Honestly, it sounds like these poor kids would be better off with different family members. I'd recommend therapy if it's possible. For the kids, to help process their grief and the upheaval to their lives.
For the two of you, to work out how to best support those children, whatever that ends up looking like. I wish those children and you the best. I hope we hear an update. Good luck.
Ok_Refuse999
Many of you said that the arrangement we had before wasn’t working, and the children need us to step up and be good parents. And I agreed.
My husband however, wants me to do the childcare chores (school pickups and drop offs, laundry, making dinner, etc) but won’t let the kids call me mom (they’ve done it on accident and he’s yelled at them), he won’t let me adopt them, and I can’t discipline them (I can’t put them in timeout for bad behavior).
Basically, he wants me to do the chores to make his life easier while he’s their only real parent. I mentioned to him my concerns, that I don’t think it’s fair to them to deny them a mother when they obviously want one. I also don’t want to build a stronger emotional bond with children that I have no legal rights to.

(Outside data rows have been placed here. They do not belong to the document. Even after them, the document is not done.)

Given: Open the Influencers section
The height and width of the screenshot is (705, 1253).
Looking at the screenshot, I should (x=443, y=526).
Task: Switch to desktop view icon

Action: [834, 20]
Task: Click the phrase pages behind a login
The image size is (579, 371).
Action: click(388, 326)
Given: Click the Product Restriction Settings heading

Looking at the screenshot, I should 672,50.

I couldn’t imagine that I become their full time caretaker and then we get divorced and I never get to see them again. That wouldn’t be fair to me or them. The woes of being a stepparent, I guess.
Despite all my concerns, he’s not budging. I’ve told him that in that case, I want a divorce. I contacted a divorce attorney, a personal friend, yesterday and I was advised to give him thirty days notice to move out. Before starting an eviction process.
The house is mine from before we were married. My husband is mad because I’m the breadwinner, 200k vs 40k, and he can’t afford to house his children in the same school district and give them the same quality of life.
He wants me to give him my house “for the sake of the children”, yet I don’t think he’s ever cared that much about what’s best for them. I’m terribly sorry for the kids, that their mom died and their dad sucks as a parent.
But I can’t resolve myself to be an unpaid babysitter for their sake. It’s obvious I wasn’t being viewed as an equal partner. I think I’m done dating parents. My cat is done dealing with kids too.
Edit: guys he’s not getting alimony. I live in an anti-alimony state and we were married a year. We also have a prenup. I have a good lawyer, I don’t need the “oh he’s definitely getting alimony” comments.
mdthomas
This makes me so mad. He wants to play the 'for the children' card but won't even let you and the children bond. Throw in wanting you to be an unpaid nanny and housekeeper..
This man is not fit to be a father. He doesn't get to have everything handed to him just because he is a single father. NTA.
Glassgrl1021
The part that got me was she’s not even allowed to discipline them. Can you imagine having to watch young twins for days without support without being allowed to tell them no? No way I would sign up for that.
CraftyPumpkin1861
That’s insane. If you are looking after kids for any length of time you have to be able to discipline them in some way, whether or not you are a parent or family member.
Is he seriously suggesting that his wife shouldn’t be able to impose some kind of consequence if they are throwing things at her or hitting each other? No time out? No ‘no more tv for the day’? To ban his wife from using some kind of sensible discipline is madness unless she is never alone with them and he is always there to instantly intervene.
dragongirl17
Nta this dude is wild , he shouldn't get anything f that , how dare he even have the audacity. He sounds like he was just using you for your money, childcare and house.
Ok_Refuse999
Edit: guys he’s not getting alimony. I live in an anti-alimony state and we were married a year. We also have a prenup. I have a good lawyer, I don’t need the “oh he’s definitely getting alimony” comments.